Now, that we’ve discussed most of the salient components and characteristics of CDAs, let’s pull all that information together in a single big picture. The reference architecture in Figure 1 illustrates most components of the average data architecture, as discussed in this guide. Here are a few principles derived from that illustration.
Know and respect the four broad architectural areas
Figure 1 reveals the four broad areas that are typical of the modern Data Architecture, namely (from bottom up) Compute Platform, Data Storage, Data Fabric, and Data Consumption. Note that each, in turn, divides into multiple areas. This is normal, since few IT architectures exist as an isolated silo or exhibit a monolithic design. All architectures assume a multiple tool, platform, and solution environment, and each of those can have its own substantial design pattern or architecture.

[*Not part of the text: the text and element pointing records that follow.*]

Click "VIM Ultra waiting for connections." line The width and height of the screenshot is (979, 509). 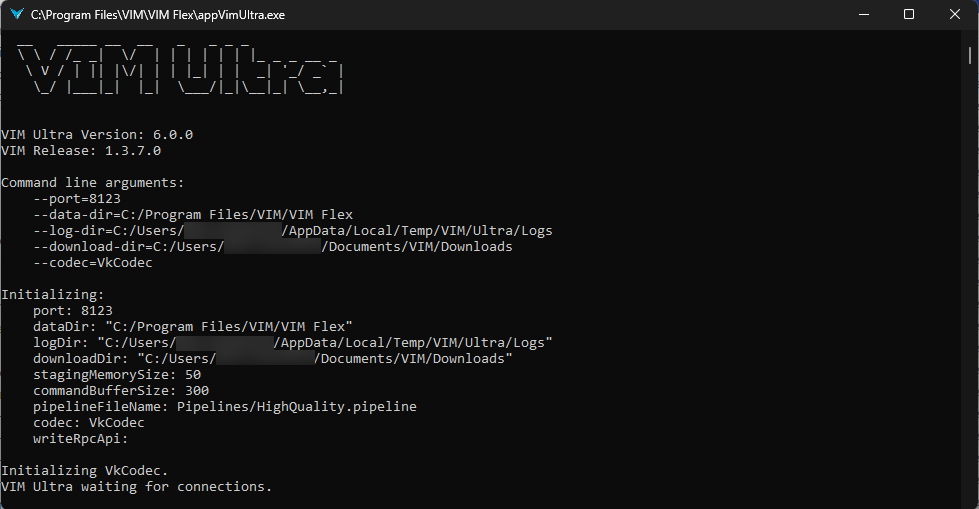tap(137, 487)
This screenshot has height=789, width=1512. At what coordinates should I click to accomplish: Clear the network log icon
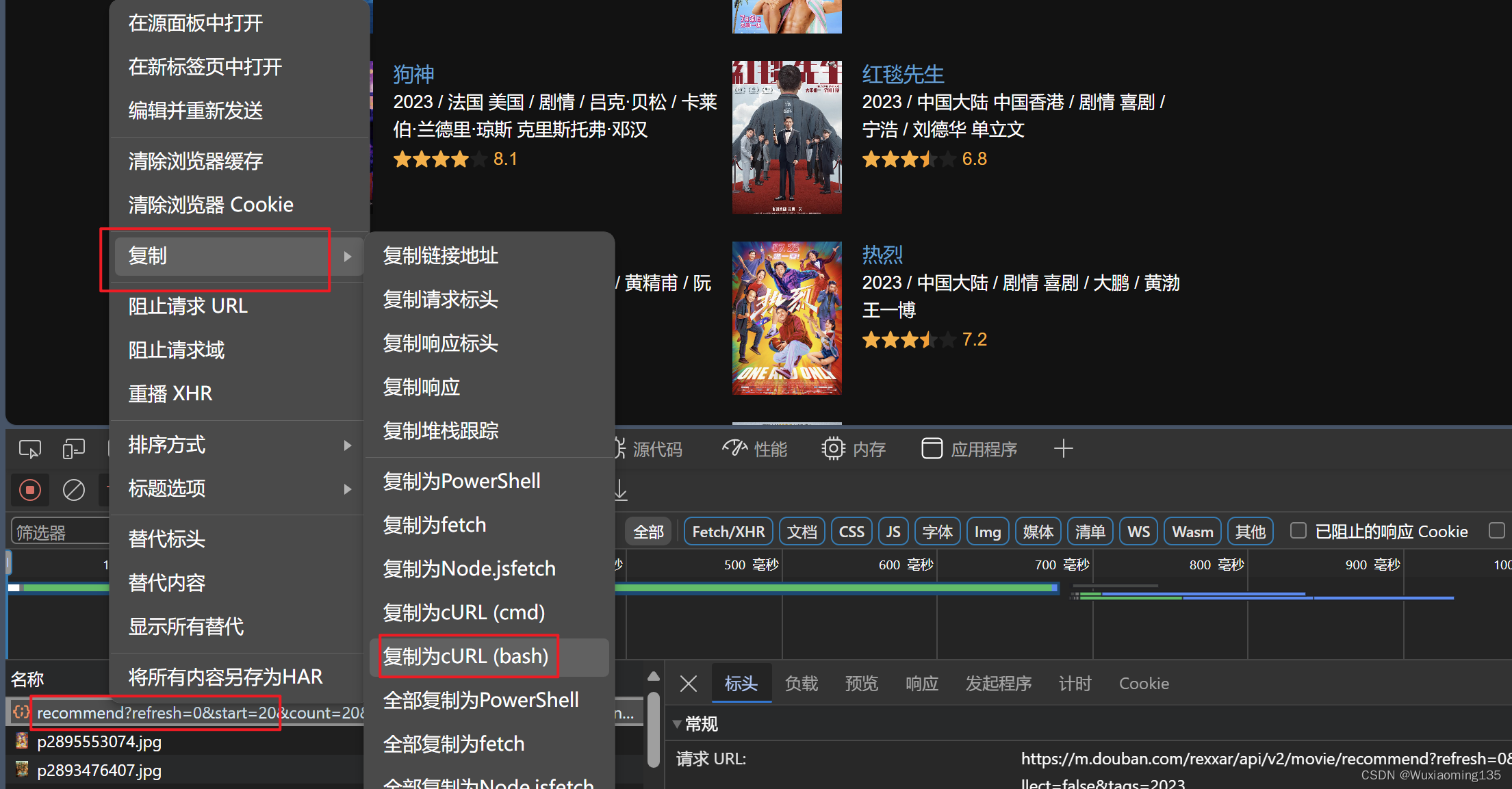coord(73,490)
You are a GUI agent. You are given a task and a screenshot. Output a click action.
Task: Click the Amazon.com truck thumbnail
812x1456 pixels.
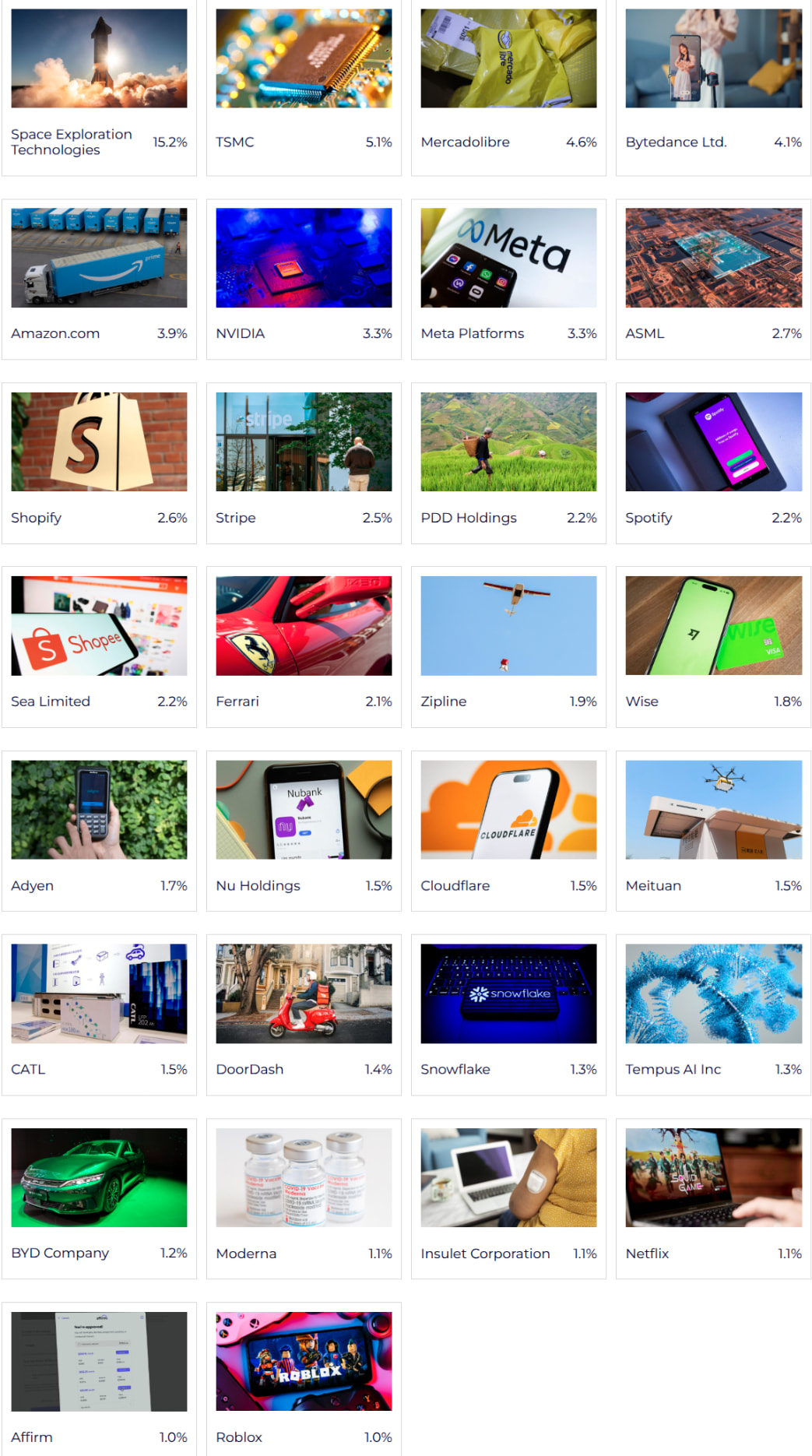99,258
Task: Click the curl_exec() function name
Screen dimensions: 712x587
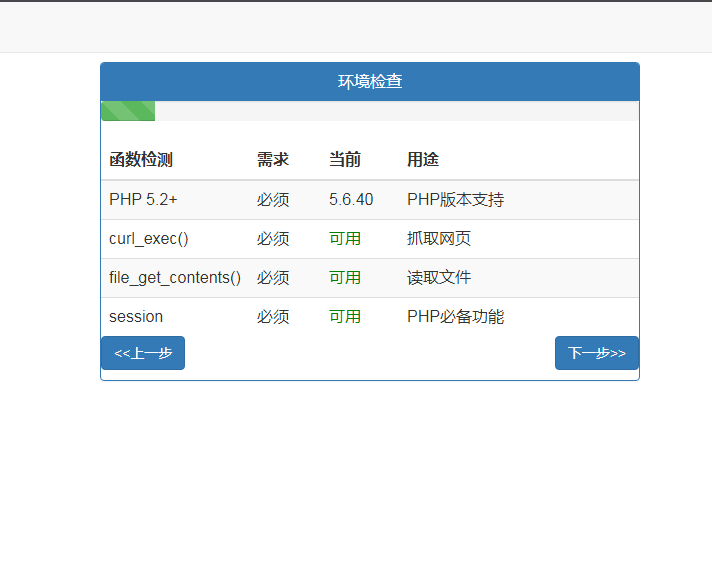Action: pyautogui.click(x=149, y=239)
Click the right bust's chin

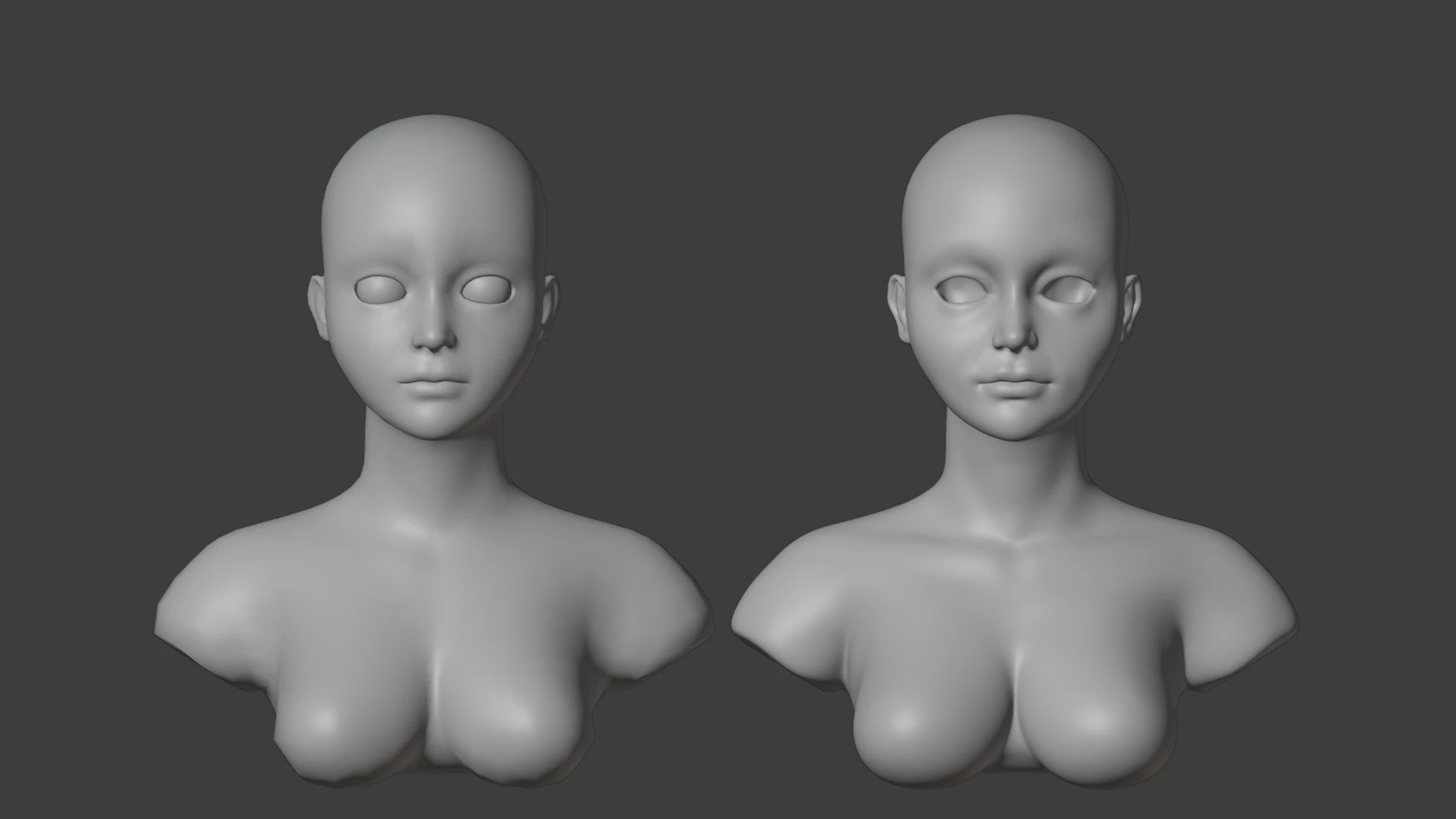pyautogui.click(x=1015, y=421)
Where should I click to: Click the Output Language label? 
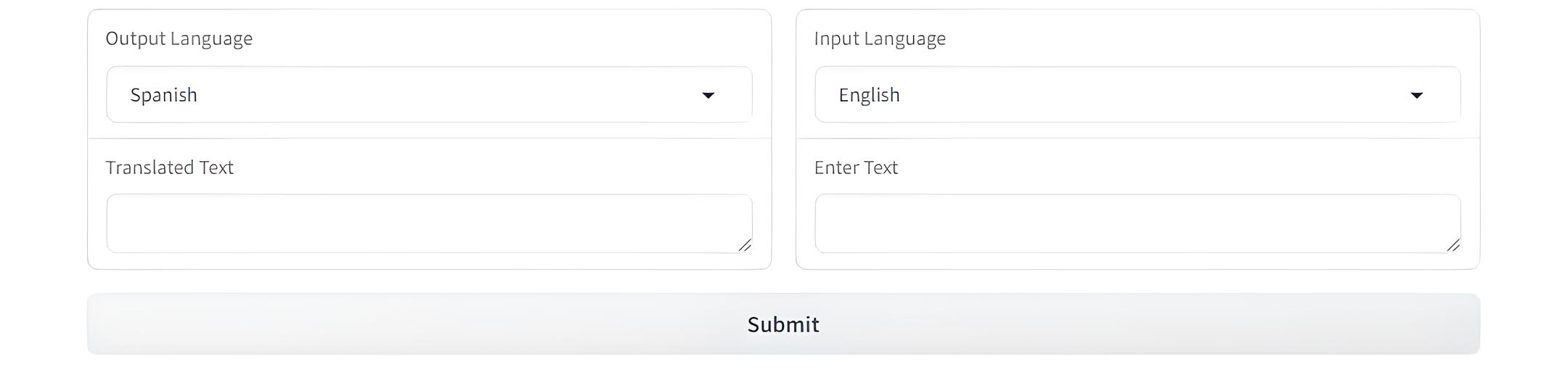pyautogui.click(x=179, y=38)
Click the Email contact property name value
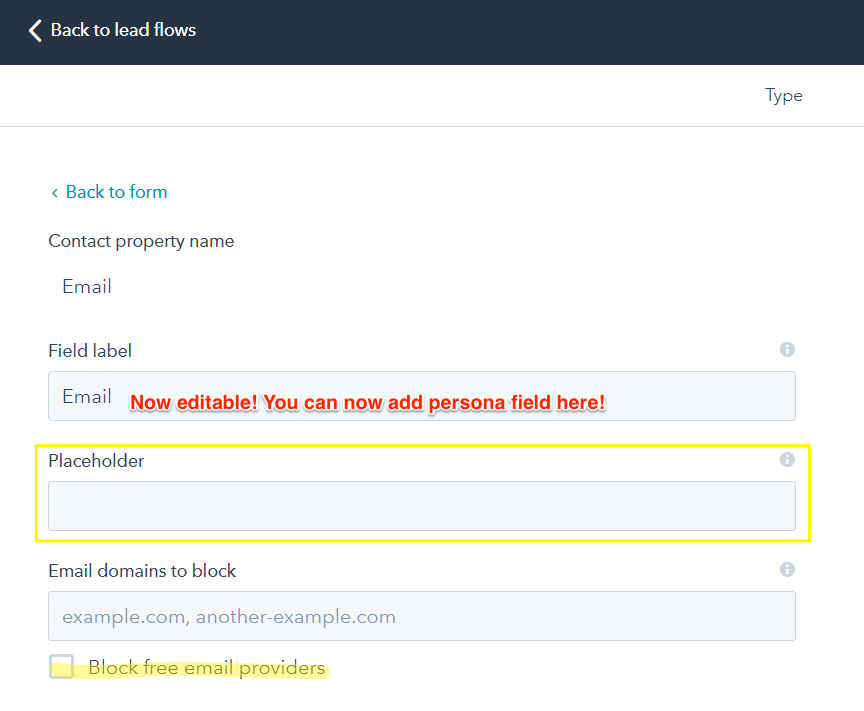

Expect architectures within architectures
The average data architecture is a kind of “macro architecture,” which includes multiple “micro architectures.” Some micro architectures also contain other micro architectures. For example, in Figure 1, the Data Warehouse is included (in the Storage area); most warehouses have their own well-designed architecture, but it typically relies heavily on Data Integration’s architecture (in the Data Fabric area). Similarly, Data Lakes and Data Lakehouses are usually based on a distinct architectural design pattern. As another example, handling Real-Time Data (which relies on messaging and APIs) usually has its own micro architecture because it differs from the rest of the macro data architecture (which relies on bulk and batch technologies for data movement).
Think of your CDA as more than data layers
Note that the actual data architecture per se in Figure 1 is the Data Fabric and Data Storage layers. Other layers are included because they interact deeply and regularly with the two data architecture layers. For example, all architectures (for data, applications, networking, security, etc.) must run on some kind of Compute Platform, although that layer does not define the solution at hand. Also, there are always numerous Advanced Analytics and Business Intelligence tools in the Data Consumption layer that access the Data Fabric and Data Storage layers relentlessly; so they are included as a matter of completeness.
Make your CDA more than a tech stack
Figure 1 illustrates CDAs and other data architectures as a technology stack. But it also assumes that other conceptions of the are possible CDA (as listed and discussed earlier in this guide), though not included on the illustration. For example, a tech stack can be so simple that it is merely an inventory or portfolio manifest for the many components included. However, remember that a process-based conception would stress the numerous processes that move across the architecture, such as those for data integration, data refinement, federated queries, virtualization, accessing semantics, and so on. Other processes could be mostly driven by humans, as with governance, curation, data documentation (usually via semantics), and development work.
Diligently manage your CDA’s potentially massive software portfolio
As illustrated in Figure 1, there are dozens of tool and platform types that could be used with a CDA – and the figure omitted many, for reasons of space. (Readers should pour other Figure 1, to read the many tool and platform types mentioned.) When an organization matures into using most of the possible tools, they end up with a massive software portfolio. It behooves organizations to keep their portfolios lean, because of the costs of acquiring and maintaining them all, plus training and staffing for each, and making diverse tools and platforms interoperate with the rest of the CDA.
Don’t forget about the data
Tech stack drawings (as in Figure 1) focus on the stack layers and especially the large portfolio of tools and platforms involved. This runs the risk of forgetting the raison d’etre of the CDA: data and managing it for business advantage. A CDA design is just a starting point or an overview. Be careful not to burn up so much time and resources on the large-scale design that there is little left for the actual work of developing and maintaining data management solutions that give the organization data of the best possible relevance, quality, and business value.